Reviews: The Bawdy Bard

Ms. Montalbano was praised in the press for her performance in Lyric Fest’s Bawdy Bard.

Lyric Fest’s ‘Bawdy Bard’ – Tom Purdom for Broad Street Review, September 27, 2011

Mezzo Maren Montalbano added color and personal liveliness; bass Colin Dill contributed a pleasingly unforced masculinity; and tenor Steven Bradshaw spanned a broad range with a knowledgeable feel for the nuances of period music. They’re all notably expressive vocalists.

Montalbano: Cheerfully risqué.

Michael Caruso of Chestnut Hill Local, September 26, 2011

Leslie Johnson’s soprano rang with scintillating brilliance beautifully paired with creamy refinement. Maren Montalbano’s mezzo rang with throaty vibrancy and tawny resonance. Steven Bradshaw’s tenor took flight with effortless projection and eloquent lyricism.
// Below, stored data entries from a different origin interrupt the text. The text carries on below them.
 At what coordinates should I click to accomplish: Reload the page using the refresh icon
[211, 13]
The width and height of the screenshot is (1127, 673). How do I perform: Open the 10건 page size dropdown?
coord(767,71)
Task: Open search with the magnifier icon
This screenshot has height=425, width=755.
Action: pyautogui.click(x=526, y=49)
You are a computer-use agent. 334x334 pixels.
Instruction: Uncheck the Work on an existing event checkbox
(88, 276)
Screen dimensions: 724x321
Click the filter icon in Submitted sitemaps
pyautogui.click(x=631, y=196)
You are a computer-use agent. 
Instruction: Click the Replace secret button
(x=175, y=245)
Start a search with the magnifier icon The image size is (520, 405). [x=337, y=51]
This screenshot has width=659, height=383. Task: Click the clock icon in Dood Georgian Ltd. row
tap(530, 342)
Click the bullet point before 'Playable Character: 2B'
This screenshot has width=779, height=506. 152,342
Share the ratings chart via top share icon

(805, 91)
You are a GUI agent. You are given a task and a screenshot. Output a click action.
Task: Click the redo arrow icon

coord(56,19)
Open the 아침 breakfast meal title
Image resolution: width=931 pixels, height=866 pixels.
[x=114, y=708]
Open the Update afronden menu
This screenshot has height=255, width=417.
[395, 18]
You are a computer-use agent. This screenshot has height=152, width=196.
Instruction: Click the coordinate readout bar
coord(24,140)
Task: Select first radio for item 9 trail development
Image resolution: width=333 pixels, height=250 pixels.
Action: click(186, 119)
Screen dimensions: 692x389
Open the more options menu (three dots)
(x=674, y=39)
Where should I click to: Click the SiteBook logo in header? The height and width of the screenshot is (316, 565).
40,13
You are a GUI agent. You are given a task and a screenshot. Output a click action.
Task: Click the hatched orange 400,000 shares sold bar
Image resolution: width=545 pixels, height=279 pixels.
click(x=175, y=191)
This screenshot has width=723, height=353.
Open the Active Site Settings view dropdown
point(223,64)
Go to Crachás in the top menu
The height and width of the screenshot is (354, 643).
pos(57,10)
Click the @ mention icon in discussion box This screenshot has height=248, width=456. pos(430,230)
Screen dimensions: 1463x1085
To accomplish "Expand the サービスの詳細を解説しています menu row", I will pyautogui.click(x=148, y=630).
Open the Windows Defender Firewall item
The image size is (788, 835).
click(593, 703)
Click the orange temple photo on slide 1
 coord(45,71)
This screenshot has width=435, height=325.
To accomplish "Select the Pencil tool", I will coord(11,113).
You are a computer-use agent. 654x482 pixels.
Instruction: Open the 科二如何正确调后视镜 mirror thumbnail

And Colin Dill’s baritone coursed with power cloaked in velvet. Glandorf achieved equally exemplary results with the choir as a whole. Blend and balance were flawless, pitch and tuning were immaculate, and phrasing was arched and shapely.

Musically, the Undark Ages – by Lewis Whittington for, October 11, 2011

…“L’autrier jost’una sebissa,” a 12th century pastorale by Marcabru sung by Montalbano and Dill made it a saucy mezzo and basso duet. “Le Chant des oiseaux” from the 14th century by Clément Janequin is an a capella quartet for the soloists who all displayed both silky technique in the vocal overlays and crisp interlocks in the transitional phrases.